Wednesday, November 5, 2008

An election disappointment

There are people who know who their gay friends and relatives are, or at least most of them. There are people who don't know. And there are people who pretend they have none.

The case for gay civil marriage is simple and compelling, and can be summarized in two sentences: There is no compelling state interest in denying equal civil rights to gay couples and straight couples, and the benefits to those gay couples who choose to marry are paramount. Religious institutions already restrict the marriages that they recognize and sanction, and civil marriage has no impact on that fact.

The benefits of marriage need not be expounded here. We all know them.

But what is so frustrating is the pretense that civil gay marriages would somehow be an unbearable assault on the religious sacrament of marriage (to use the Christian term). Catholic doctrine already does not recognize second marriages. Many religious groups, orthodox Judaism being only a single example, do not approve of cross-religion marriages. Yet these marriages are, of course, sanctioned by the civil states.

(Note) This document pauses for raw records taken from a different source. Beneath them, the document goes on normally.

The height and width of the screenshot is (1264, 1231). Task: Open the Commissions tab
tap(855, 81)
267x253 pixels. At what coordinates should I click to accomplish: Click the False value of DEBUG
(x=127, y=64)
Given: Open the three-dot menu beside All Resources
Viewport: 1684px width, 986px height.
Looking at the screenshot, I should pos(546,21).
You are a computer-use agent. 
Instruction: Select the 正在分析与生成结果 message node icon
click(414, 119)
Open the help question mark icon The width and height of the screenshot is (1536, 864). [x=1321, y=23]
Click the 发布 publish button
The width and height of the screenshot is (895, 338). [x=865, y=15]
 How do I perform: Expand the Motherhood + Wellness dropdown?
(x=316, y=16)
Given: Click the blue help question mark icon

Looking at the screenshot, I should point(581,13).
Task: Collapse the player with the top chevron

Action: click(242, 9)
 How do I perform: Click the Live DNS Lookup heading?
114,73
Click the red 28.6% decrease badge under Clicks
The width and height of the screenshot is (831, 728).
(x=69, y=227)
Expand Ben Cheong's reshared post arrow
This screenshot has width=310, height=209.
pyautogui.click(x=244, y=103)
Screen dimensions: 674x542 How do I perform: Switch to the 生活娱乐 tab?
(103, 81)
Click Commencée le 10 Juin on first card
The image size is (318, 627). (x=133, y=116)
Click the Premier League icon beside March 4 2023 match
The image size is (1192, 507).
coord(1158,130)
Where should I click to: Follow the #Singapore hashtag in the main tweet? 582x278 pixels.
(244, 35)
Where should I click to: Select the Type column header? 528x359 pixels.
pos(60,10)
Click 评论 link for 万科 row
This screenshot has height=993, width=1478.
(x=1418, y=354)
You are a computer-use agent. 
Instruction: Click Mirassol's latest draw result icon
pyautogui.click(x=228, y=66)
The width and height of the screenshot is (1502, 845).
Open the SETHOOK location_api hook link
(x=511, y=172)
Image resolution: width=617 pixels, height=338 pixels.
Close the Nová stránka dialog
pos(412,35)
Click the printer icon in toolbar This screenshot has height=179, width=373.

Many, including our president-elect, pretend that the solution is to have a new word for gay marriages, i.e., "civil unions". This would be sensible, as long as all civil weddings were "unions" and homosexual and heterosexual unions were held on equal terms. We could leave the word "marriage" to religion, if we wanted to. However, that is not what is proposed: Civil Unions are always a lesser option.

Thus, I find it crushing that California, the state I grew up in and arguably the most progressive state in the Union, has found it necessary to constitutionally enshrine civil discrimination. What a chance they had.